M23 managed to capture the regional Congolese capital of Goma on 20 November 2012 after the withdrawal of about 2 000 soldiers from the Congolese National Army (FARDC) and 700 Congolese policemen. Goma fell to the rebel group despite the presence of nearly 6 000 armed peacekeepers in the North Kivu province, over 1 500 in the Goma area alone, under the United Nations Organisation Stabilisation Mission in the DRC (MONUSCO). This included a battalion of 850 South African National Defence Force (SANDF) soldiers, all deployed under a United Nations (UN) Security Council mandate written in terms of Chapter Seven of the UN Charter, which allows the use of ‘coercive measures’ (force) in support of mission objectives. With nearly 2 000 000 internally displaced people (IDPs) in the Eastern DRC and the UN reporting that it had lost access to 30 of 31 IDP camps, international intervention was clearly needed.

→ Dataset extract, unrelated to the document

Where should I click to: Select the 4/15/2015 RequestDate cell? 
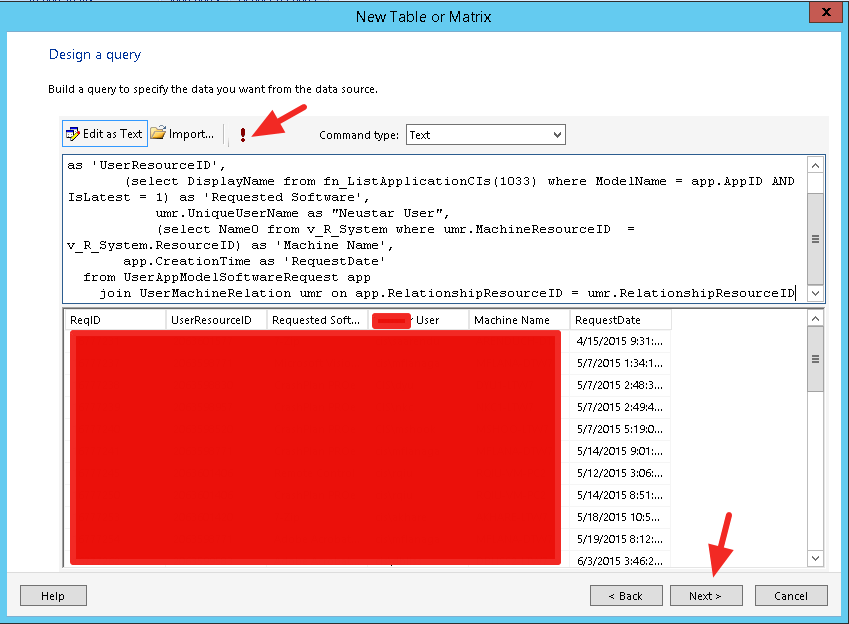pyautogui.click(x=620, y=340)
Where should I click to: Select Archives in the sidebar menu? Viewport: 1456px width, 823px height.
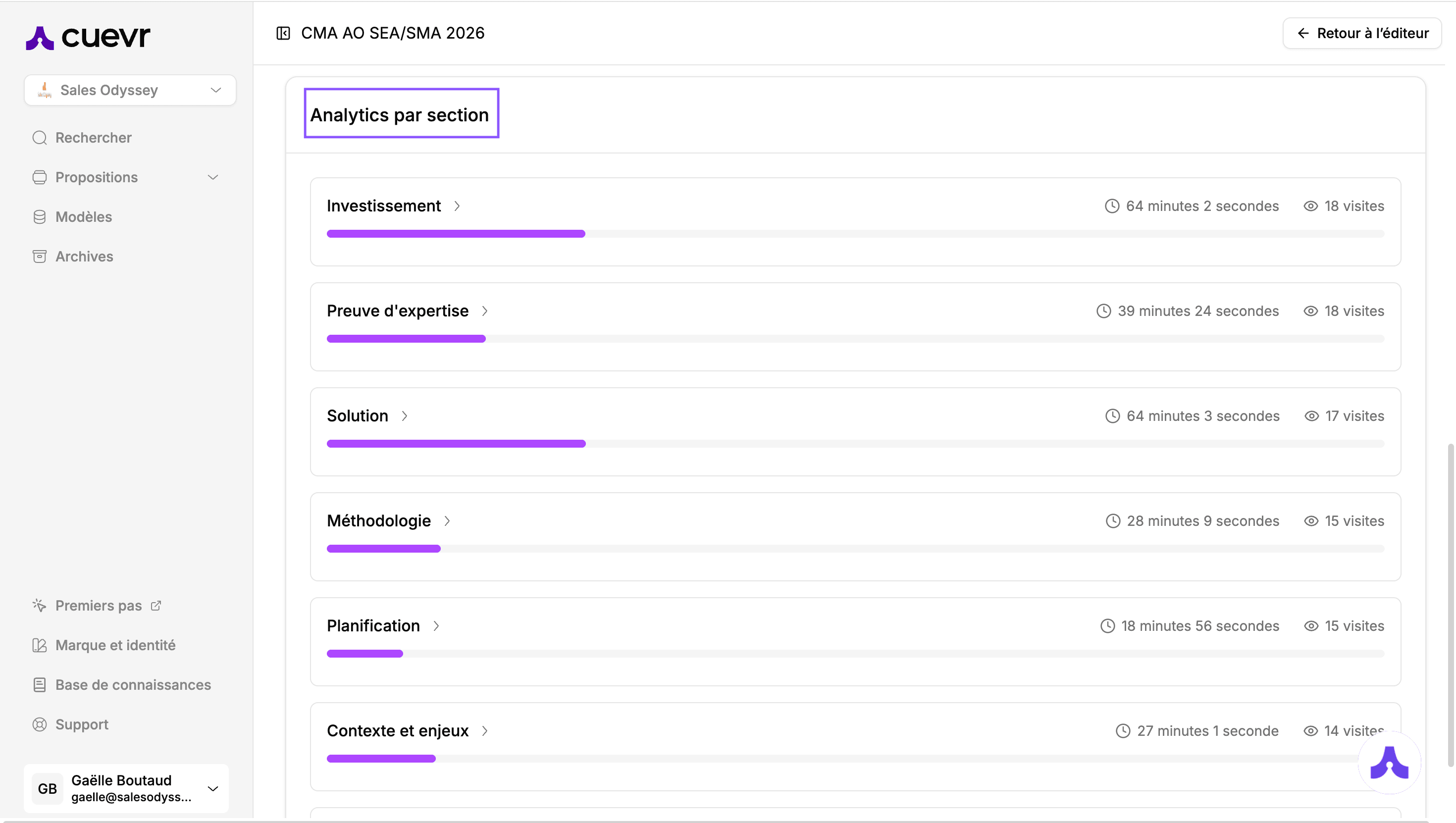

On 24 November 2012, leaders from the International Conference on the Great Lakes Region (ICGLR) member states met in Kampala, Uganda and gave M23 a two-day ultimatum to leave Goma – which was ignored. Following intense diplomatic pressure and renewed offensive operations by FARDC against the rebels, M23 declared its intention to withdraw from Goma by 1 December 2012. However, on the eve of the withdrawal, the rebel group allegedly carried out widespread looting. On 3 December 2012, two days after M23 had withdrawn, FARDC forces and other government officials re-entered Goma.
After the failure of the UN to intervene, leaders of 11 African countries decided on a new way forward and on 24 February 2013, signed a Peace, Security and Cooperation Framework for the DRC – an agreement designed to bring peace to Eastern DRC. With commitment from the Southern African Development Community (SADC) to become more involved, the agreement included the deployment of a brigade strength Neutral Intervention Force (NIF) of approximately 3 500 soldiers, authorised to conduct aggressive peacekeeping operations to protect civilians under imminent threat and to neutralise armed groups involved in destabilising the region (specifically M23). In line with aspirations of the New Partnership for Africa’s Development (NEPAD), an African solution for an African problem, it seemed, was finally in sight – or was it?
The UN Department of Peacekeeping Operations (DPKO) was badly shaken by the ease with which Goma had fallen to M23. The credibility of MONUSCO and indeed its perceived will to implement one of its prime tasks – the protection of civilians under imminent threat, was seriously being questioned. To make matters worse, the NIF was being touted as a force that would do what MONUSCO, with 17 000 troops, was unable to do. In reality, however, the NIF was a concept that had little chance of success due to prohibitive cost, estimated at USD $100 million for its first year of operation, with the DRC offering to pay USD $10 million. The complexity of operating without full UN support was also a problem, despite South Africa’s commitment to support the mission with helicopters and transport aircraft, specialised support staff and a forward operational support base to be established at Entebbe, Uganda.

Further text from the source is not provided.